Shaking my head, I cried, twisting my hands into the blankets and closing my legs. I fought, aware that if I allowed this to continue, I’d lose the babes we’d made and Knox would be here to witness it all. He’d be forced to see more taken from him by Hecate, and I didn’t want that to happen. He’d lost enough already.
“She’s fighting to keep them. It will only make this a lot harder on her,” Brander whispered, but even through my scream, I heard him. “She will die, too, if she doesn’t stop struggling against what her body was made to do.”
Knox exhaled and took a deep breath. “It’s okay, Aria. You can do this,” he said firmly. “You have to let your body take control. You’re losing way too much blood, and the babes are coming no matter what we want, Little Monster. You need to stop trying to prevent what nature has demanded. Just let it happen.”

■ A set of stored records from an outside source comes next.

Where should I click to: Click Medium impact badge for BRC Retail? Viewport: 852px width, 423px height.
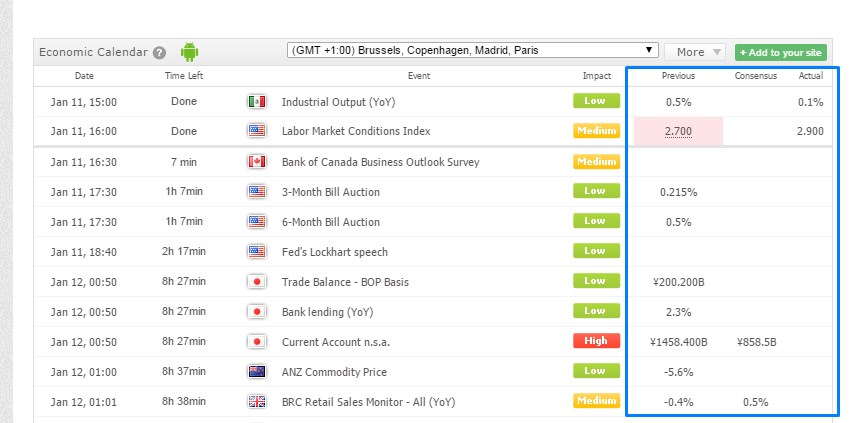(596, 401)
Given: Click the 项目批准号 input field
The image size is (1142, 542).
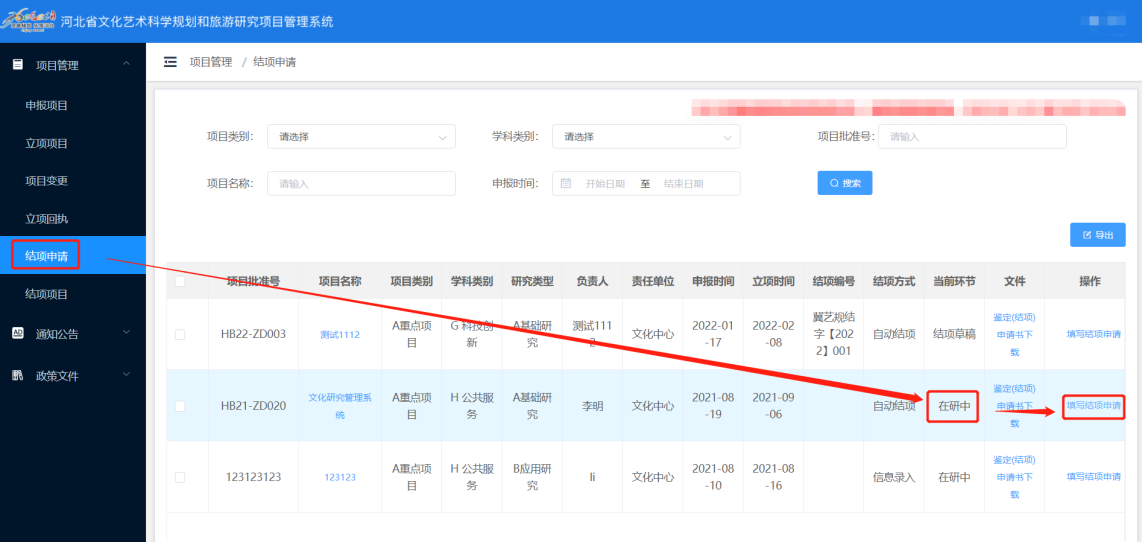Looking at the screenshot, I should point(971,137).
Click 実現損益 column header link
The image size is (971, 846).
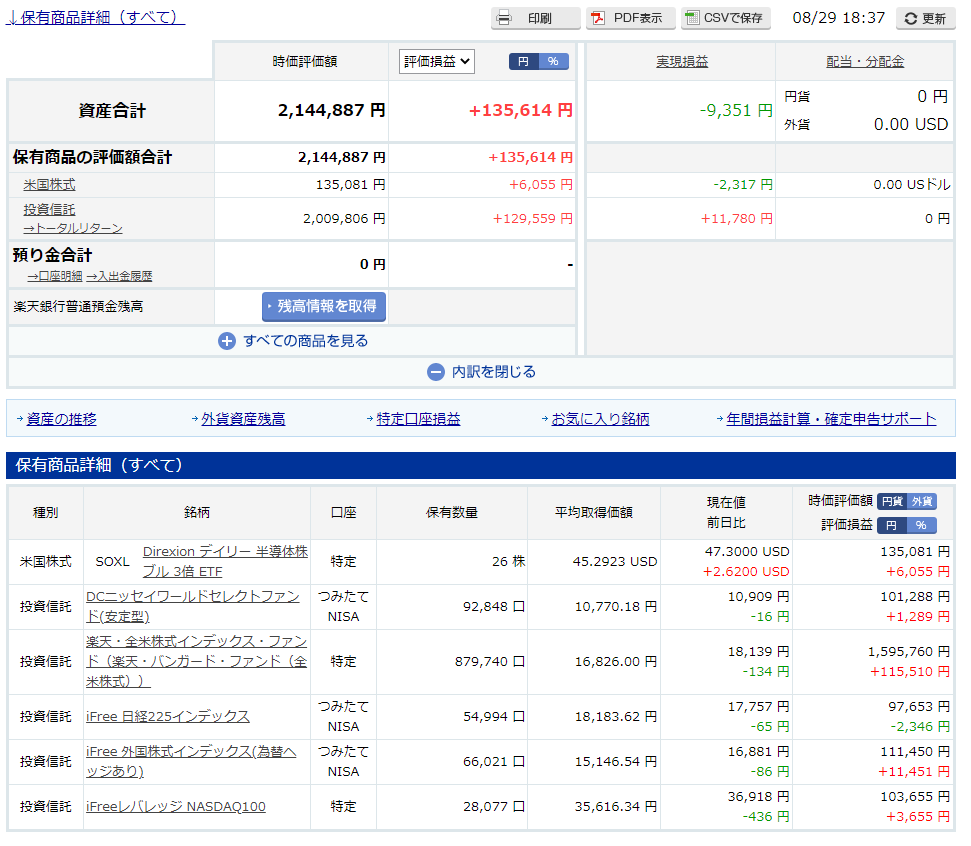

“It’s not okay! I want them even if you don’t!” I screamed at him, and he flinched. “I can save them,” I said softer, shaking from the adrenaline and pain that was telling me I was lying to myself.
“You can’t, but it’s okay.” He lowered his eyes to where my hands rested on my stomach, protectively guarding our unborn children. “You can’t be a mother if you die here today. Do you understand me? You’ll die with them, and that isn’t what either of us wants. I know you’re tough enough to survive this, but you can’t keep it from happening any more than I can.”
Killian moved toward Greer and Brander as the scene unfolded. He pushed his fingers through his dark hair, and his startling bluish-green eyes dropped to my swollen abdomen.